Thursday, 28 July 2016

Hunt For The Wilderpeople

(PG) ★★★★½

Director: Taika Waititi.

Cast: Sam Neill, Julian Dennison, Rima Te Wiata, Rachel House, Oscar Kightley, Rhys Darby.

"Is it a velociraptor, Mr Neill?"

FOR a country of 4.4 million people, New Zealand has long punched above its weight when it comes to producing great movies.

In recent years Whale Rider, The World’s Fastest Indian, Boy, and What We Do In The Shadows have all attracted large audiences and critical acclaim in and out of their home country.

Those latter two films are the work of Taika Waititi, who is following the likes of directors Jane Campion, Peter Jackson, Roger Donaldson and Lee Tamahori out of NZ and into Hollywood (he’s presently helming Thor: Ragnarok).

Waititi’s latest, Hunt For The Wilderpeople, is his most accessible and enjoyable film yet – the best of a great bunch – but it’s also his most iconically “New Zealand” movie, demonstrating a deep love of the country’s “majestical” landscapes and the rough-and-tumble people that live in its hidden places.

Neill stars as Hec, who is none-too-pleased when his wife Bella (Te Wiata) brings a foster child named Ricky Baker (Dennison) into their rural home on the edge of the NZ wilderness.

Ricky is a troubled 13-year-old city kid who has bounced around foster homes all his life and is one step away from juvenile prison, but after his initial attempts to flee Hec and Bella’s house fail, he finds a new existence and sense of purpose in the country.

But a tragedy shakes Ricky’s newfound happiness, and an unfortunate set of circumstances force Ricky and the belligerent Hec on the run from child services and the police in the NZ bush.


The relationship between Ricky and Hec is the film’s strength. It’s as charming as it is inevitable – both are wonderfully flawed and dynamic characters, and while we know where their relationship will end up, it’s an absolute joy to watch it get there. Dennison and Neill give good performances without being perfect, but their dud moments are not enough to detract from the finished product or the affection and empathy they draw.

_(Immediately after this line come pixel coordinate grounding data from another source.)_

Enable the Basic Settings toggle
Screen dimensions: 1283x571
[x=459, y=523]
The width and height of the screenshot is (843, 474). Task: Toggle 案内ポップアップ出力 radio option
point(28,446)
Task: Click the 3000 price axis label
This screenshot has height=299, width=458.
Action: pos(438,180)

The other big star of the movie (aside from the Terminator Pig that appears toward the end of the second act) is the scenery itself. Finding the few locations left around NZ that Peter Jackson hasn't already stuck an elf and a hobbit in, Waititi and his crew take us to some gorgeous places as Ricky and Hec wind their way through the beautiful bushland and lakes of the North Island.

The film’s humour, typically dry and Kiwi, is another highlight, with writer-director Waititi playing Ricky’s wannabe gangster attitude neatly against Neill’s stoic country type. The whole thing occasionally tips too far into the absurd, most notably in any scenes featuring Paula the social worker and her cop offsider (House and Kightley), yet strangely the arrival of Rhys Darby’s hermit “bushman” Sam seems to work despite being even more off-the-wall. It’s all based loosely on Wild Pork & Watercress by NZ author Barry Crump (largely unheard of outside New Zealand) but takes the country-esque, Fred Dagg-like laughs and adds a modern twist.

Kooky, charming, and full of heart and humour, Hunt For The Wilderpeople is great fun, occasionally sweet, and destined to be an iconic NZ film.